In my sister’s case, without the benefit of this kind of therapeutic intervention and after years of medication, sadly my sister’s eruptive rage could not be totally tamed and integrated into concsicousness and yet its energy fuelled a vast creativity that was able to find avenues of expression even though she had, over years become totally dependent on others for care and could not be moved without mechanical assistance.  Her destructive choice of partners was her Achilles heel.  The last alcoholic beat my sister and left her only to return when her circumstances had improved and he could prey on her again.  Due to my sister;s lack of self protection she attracted this destructive force into her life and bore the consequences and yet she never blamed him, for on some level the need to be associated with someone who had gone through wounding experiences and had turned toward booze for comfort was too powerful.  .
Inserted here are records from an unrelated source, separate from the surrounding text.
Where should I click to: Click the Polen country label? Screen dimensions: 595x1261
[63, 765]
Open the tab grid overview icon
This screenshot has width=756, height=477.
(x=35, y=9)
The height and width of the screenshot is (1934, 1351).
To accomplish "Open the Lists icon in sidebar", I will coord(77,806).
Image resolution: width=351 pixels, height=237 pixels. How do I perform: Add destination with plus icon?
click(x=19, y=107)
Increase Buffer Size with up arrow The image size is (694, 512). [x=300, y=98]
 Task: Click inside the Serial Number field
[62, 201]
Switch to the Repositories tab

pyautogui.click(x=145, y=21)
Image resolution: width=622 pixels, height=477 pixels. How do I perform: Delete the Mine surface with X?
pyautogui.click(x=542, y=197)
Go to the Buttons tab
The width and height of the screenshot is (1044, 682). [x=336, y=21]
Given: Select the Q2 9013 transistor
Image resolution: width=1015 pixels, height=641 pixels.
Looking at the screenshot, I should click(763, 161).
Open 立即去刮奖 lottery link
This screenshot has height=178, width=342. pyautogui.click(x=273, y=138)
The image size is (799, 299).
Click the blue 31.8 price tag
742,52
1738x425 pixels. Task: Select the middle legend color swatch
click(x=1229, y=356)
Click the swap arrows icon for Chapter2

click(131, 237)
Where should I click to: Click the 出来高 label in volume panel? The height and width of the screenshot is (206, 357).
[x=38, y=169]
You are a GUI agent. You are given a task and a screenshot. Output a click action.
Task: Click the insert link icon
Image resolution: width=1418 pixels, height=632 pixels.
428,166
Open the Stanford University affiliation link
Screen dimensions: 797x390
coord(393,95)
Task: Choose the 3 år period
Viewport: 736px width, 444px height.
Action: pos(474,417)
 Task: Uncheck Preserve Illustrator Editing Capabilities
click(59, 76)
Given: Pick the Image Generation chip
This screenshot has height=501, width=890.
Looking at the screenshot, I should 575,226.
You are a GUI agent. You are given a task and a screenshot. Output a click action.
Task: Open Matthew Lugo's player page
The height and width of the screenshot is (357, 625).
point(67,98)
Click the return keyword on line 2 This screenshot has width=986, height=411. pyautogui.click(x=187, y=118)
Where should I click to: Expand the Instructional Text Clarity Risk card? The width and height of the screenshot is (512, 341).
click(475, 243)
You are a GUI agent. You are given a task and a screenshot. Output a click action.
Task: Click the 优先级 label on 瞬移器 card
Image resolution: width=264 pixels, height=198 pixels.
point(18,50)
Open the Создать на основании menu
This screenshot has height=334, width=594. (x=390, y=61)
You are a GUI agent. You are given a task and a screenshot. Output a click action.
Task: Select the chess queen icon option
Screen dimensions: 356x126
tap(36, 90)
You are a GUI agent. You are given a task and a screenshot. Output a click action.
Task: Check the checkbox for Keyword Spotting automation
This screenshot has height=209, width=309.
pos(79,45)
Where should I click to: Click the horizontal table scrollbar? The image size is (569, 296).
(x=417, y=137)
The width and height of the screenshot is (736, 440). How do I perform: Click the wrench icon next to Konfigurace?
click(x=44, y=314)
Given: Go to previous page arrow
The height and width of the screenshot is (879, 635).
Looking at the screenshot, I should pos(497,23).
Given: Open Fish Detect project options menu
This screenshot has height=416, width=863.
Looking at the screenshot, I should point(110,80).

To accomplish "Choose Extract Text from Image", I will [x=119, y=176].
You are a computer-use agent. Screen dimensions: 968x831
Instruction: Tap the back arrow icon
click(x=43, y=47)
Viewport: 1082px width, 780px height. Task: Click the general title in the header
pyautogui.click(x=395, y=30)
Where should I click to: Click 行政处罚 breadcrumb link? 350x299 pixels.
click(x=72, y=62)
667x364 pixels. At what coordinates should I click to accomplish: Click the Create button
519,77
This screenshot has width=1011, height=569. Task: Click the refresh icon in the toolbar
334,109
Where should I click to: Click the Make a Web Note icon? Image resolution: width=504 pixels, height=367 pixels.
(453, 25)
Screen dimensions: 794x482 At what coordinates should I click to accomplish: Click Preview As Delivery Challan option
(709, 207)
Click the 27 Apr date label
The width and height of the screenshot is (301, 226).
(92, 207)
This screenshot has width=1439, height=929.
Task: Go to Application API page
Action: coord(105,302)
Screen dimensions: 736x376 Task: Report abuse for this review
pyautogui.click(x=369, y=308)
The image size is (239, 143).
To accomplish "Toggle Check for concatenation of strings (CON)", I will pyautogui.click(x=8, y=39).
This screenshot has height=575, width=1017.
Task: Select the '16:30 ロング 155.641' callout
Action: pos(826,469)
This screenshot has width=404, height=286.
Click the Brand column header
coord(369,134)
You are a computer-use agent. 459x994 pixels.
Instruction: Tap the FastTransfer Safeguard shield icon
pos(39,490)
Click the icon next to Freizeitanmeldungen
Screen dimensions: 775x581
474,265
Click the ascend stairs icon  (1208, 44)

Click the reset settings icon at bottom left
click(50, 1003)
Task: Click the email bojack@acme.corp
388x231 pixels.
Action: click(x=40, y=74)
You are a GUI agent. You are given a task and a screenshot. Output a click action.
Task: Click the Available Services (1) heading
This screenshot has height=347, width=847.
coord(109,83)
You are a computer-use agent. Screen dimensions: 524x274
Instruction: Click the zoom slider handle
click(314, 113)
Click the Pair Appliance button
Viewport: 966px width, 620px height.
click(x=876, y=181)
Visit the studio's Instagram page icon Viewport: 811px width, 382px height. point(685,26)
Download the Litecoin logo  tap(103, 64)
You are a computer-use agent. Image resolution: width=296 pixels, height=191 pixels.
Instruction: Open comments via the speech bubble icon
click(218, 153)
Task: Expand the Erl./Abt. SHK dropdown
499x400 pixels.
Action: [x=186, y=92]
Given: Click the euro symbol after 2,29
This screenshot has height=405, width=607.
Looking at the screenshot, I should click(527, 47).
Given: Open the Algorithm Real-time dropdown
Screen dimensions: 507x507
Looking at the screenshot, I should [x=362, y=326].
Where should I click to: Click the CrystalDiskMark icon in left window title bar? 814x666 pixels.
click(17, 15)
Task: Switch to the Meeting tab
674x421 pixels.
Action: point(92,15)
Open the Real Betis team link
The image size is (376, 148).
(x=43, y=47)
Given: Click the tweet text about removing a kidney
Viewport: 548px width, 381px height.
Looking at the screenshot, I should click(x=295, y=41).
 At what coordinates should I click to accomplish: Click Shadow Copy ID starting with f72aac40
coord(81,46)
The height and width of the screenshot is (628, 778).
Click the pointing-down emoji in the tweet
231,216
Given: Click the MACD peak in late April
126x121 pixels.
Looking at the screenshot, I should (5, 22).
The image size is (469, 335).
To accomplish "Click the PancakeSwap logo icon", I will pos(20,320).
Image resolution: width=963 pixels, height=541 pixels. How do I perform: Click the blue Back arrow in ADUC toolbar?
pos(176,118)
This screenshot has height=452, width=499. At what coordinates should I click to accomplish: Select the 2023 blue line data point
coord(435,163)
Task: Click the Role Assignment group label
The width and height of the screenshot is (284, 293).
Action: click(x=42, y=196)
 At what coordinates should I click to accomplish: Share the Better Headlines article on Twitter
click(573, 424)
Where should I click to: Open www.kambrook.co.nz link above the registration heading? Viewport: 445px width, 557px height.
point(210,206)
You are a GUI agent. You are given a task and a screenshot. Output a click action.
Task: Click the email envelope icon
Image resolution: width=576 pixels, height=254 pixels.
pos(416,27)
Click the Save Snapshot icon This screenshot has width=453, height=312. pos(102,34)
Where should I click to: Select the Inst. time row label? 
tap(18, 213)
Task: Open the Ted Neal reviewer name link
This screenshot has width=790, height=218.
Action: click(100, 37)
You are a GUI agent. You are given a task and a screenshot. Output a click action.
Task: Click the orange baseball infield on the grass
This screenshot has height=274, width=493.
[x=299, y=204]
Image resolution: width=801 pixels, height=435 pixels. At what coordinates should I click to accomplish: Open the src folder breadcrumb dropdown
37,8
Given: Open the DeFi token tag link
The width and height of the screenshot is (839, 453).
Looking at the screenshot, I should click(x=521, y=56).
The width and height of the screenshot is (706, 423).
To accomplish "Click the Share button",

On her birthday in January, a group of us gathered to celebrate with my sister, she received many beautiful gifts.  At one point as she was unwrapping a necklace, she burst into tears.  “I don’t deserve any of this.”   I will never really know exactly what thoughts went through my sisters head.  On collecting the clothing that she would be buried in one of the carers said to me.  “Your sister was a very tortured individual.”  Did she know her history?  Did she understand all my sister had been through?  Yet I knew there was some truth in those words.  And yet there was more to her even than this.

The Great Round chose to take my sister home on Easter Sunday.  As autumn leaves are falling here and we pass into winter, yet another leaf has fallen from the great tree of my family.

New connections have been made over the funeral time.  Healings have begun in my family, unravelled threads are beginning to be tied back.  Spending time with two of my nephews has opened up a dialogue around their wounds, the manner in which one, himself seeks comfort from alcohol.  We even had our own mini explosion of energy in the early hours following my sister’s funeral which, rather than creating a rupture opened up deeper insight into how energies that could not find a new balance in my sister’s life are now seeking a new balance in the lives of the ancestors who remain.  During this time as Mars has retrograded through the sign of relationship and balance, Libra new balances are being found and the entire experience around the funeral, the way in which we were able to support each other and consider each other’s vulnerabilities and factor in care has been an amazing process to behold.

On the eve of my sister’s death as I sat in the ICU and watched each person saying their goodbyes to my beloved sister tears fell. I cannot begin to express the profound welling up of consciousness and healing that came, for what I understood was, how even in the darkest of times there is a light that shines within, that life is a blessing even with all the challenges it presents, how innocent we really are and how impersonal life really is and yet, at times we take it so personally.   In the end although I grieved, I actually felt a lightness, joy and peace at my sister’s passing.  She will be missed and yet I don’t feel she is all that far away. She lives on all around me and our journey goes on with the memory of all we shared which will be a light to guide us forward into the next chapter of the story that is unfolding.